As lágrimas que nos caem diante das palavras desesperadas de jovens africanos não são apenas de tristeza — são também de alerta. Um alarme ensurdecedor de que algo está muito errado.
Quando adolescentes angolanos, como os de Moçambique começam a clamar por armas, a pedir confronto directo com as forças policiais, estamos diante de uma ruptura perigosa entre o Estado e a juventude, entre a esperança e a desistência, entre o sonho e o colapso.
A frase que ecoa, com brutalidade: “Eles misturam governação com corrupção, e nós vamos misturar manifestações com vandalismo”, resume uma geração esgotada, exausta de pedir paz onde só se recebe pancada, de sonhar em voz baixa enquanto os gritos do poder abafam qualquer tentativa de mudança. Esse tipo de declaração não nasce do acaso. É produto de anos de frustração, exclusão social, promessas quebradas e violência institucionalizada.

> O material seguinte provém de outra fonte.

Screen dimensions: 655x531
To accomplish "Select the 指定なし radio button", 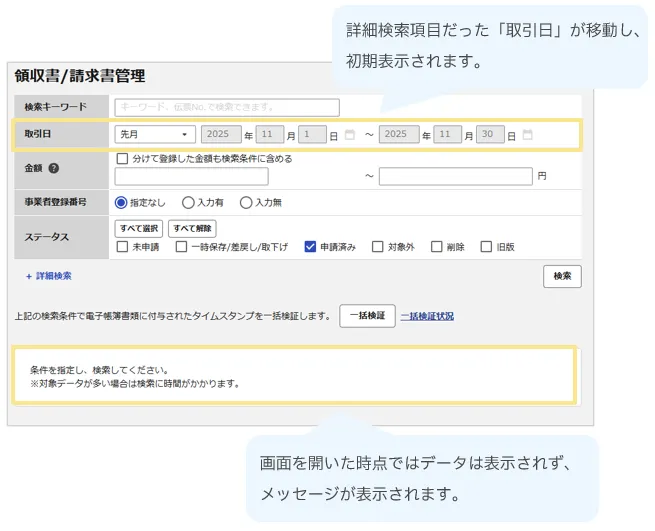I will (x=122, y=202).
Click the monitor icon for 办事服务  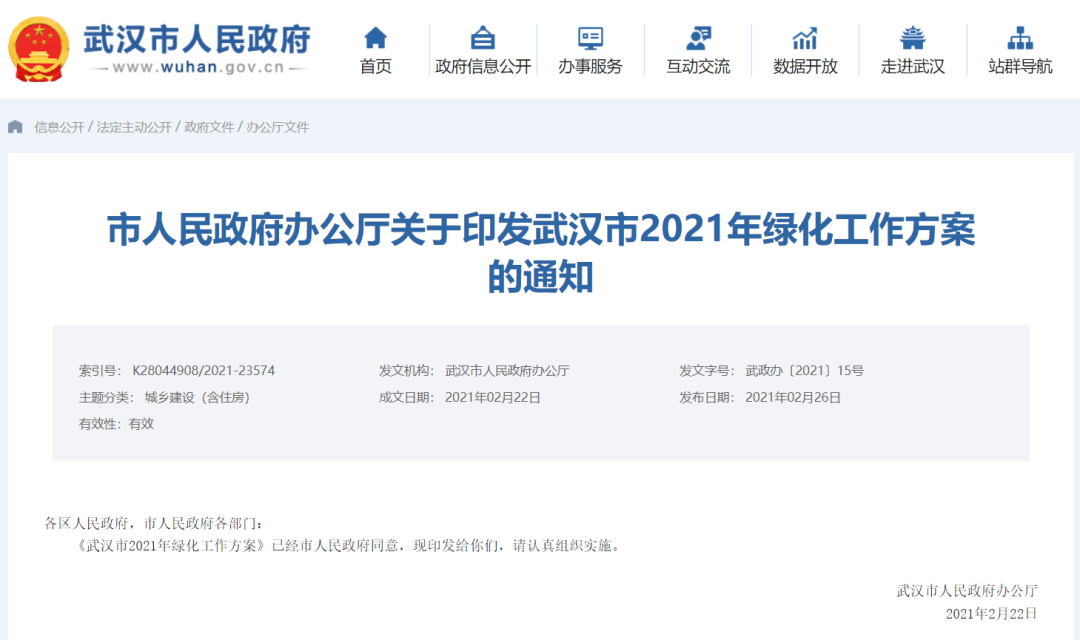coord(590,38)
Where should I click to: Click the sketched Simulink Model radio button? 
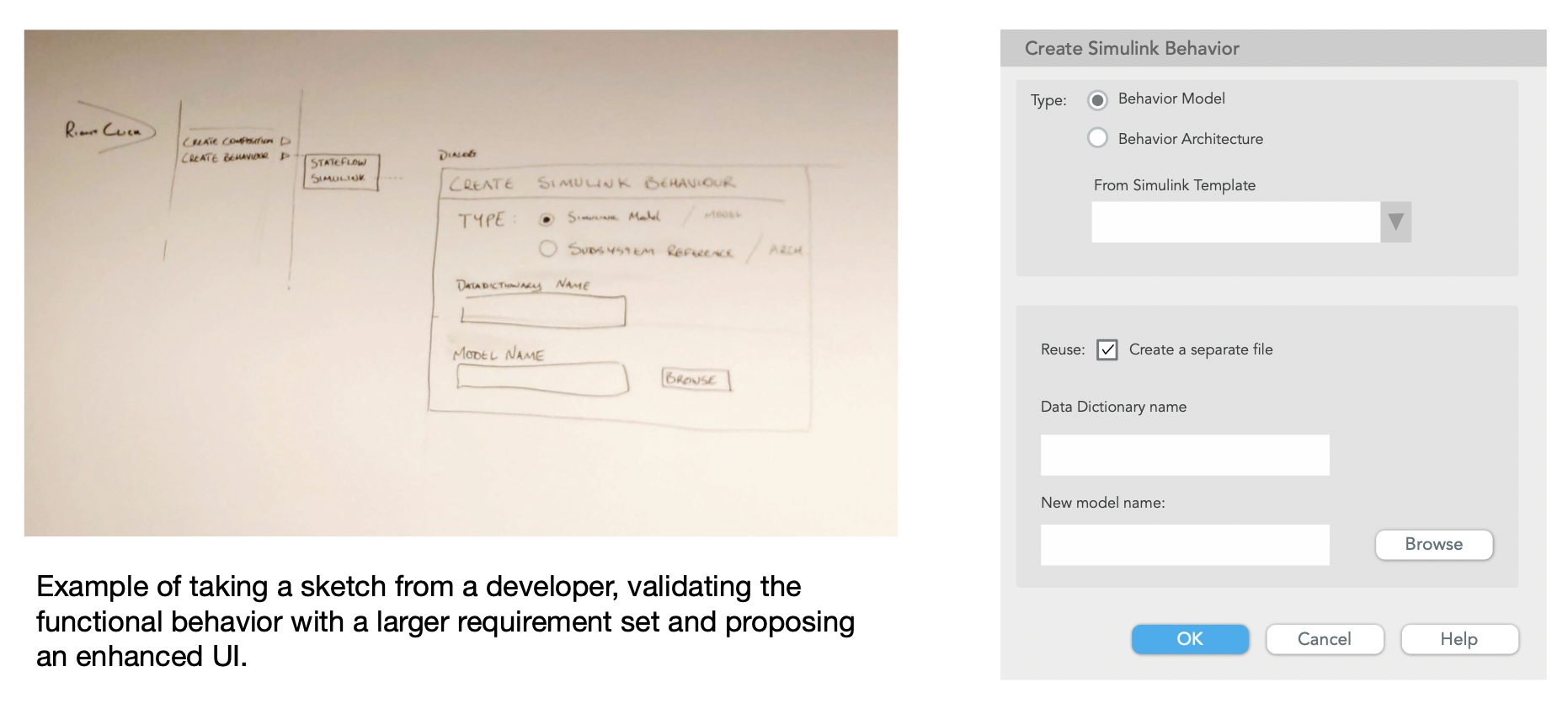[x=547, y=220]
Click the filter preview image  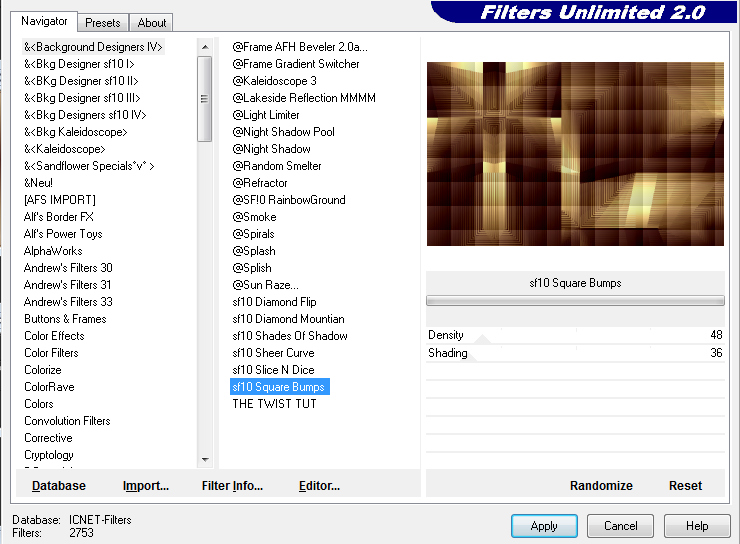coord(575,154)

Esses jovens não estão falando apenas de governos ineficientes. Estão falando de sistemas que sequestraram a política para o benefício de uma elite, abandonando o povo. Quando dizem “eles se acham macho por causa dessa pistola, deixem só para vermos quem é homem. A quantidade vence a qualidade”, estão desafiando directamente o monopólio da violência do Estado, e isso é sintoma de algo muito mais profundo: a perda da legitimidade das instituições.
Angola e Moçambique, como vários outros países africanos, vivem uma crise civilizacional. O que está em jogo não é apenas a alternância de poder, mas a própria ideia de contrato social. A juventude — que representa a maioria da população nesses países — já não se vê representada nem protegida. Ao contrário: vê-se como inimiga do Estado. E quando o Estado vira inimigo do seu próprio povo, o abismo se instala.
Não é exagero dizer que, nesse ritmo, “se não houver golpe, assassinados haverá”. Golpe aqui não apenas no sentido militar — que em si já é trágico e antidemocrático —, mas no sentido de ruptura: a juventude está pronta para virar a mesa, ainda que isso signifique mergulhar no caos. O silêncio das instituições, a omissão das lideranças e a brutalidade das polícias estão gerando uma tempestade.
A mensagem que se lê nas entrelinhas desses gritos juvenis não é necessariamente uma apologia à violência. É, antes, um pedido desesperado por escuta, dignidade, justiça. Quando o diálogo é sistematicamente negado, quando a repressão é a resposta padrão, quando a corrupção e o nepotismo se tornam práticas banais de governo, não é surpreendente que os jovens passem a considerar o confronto como a única saída.
Por isso, cabe uma reflexão urgente: o que está sendo feito para escutar essas vozes antes que elas se armem? O que fazem os intelectuais, os religiosos, os artistas, os sindicatos, os políticos honestos (se restam)? O que fazem os que ainda acreditam na democracia como caminho? A omissão agora será cobrada com sangue depois. Não se constrói paz onde não há justiça.
A África, continente de riquezas imensas e juventude vibrante, não pode continuar sendo campo de batalha entre a paciência do povo e a arrogância dos poderosos. É preciso romper o ciclo de promessas vazias, de reformas cosméticas e de uma democracia apenas formal. Ou a fúria, como uma enxurrada, levará tudo. E não digam depois que não foram avisados.
Por isso, escutemos o choro antes que ele se transforme em grito.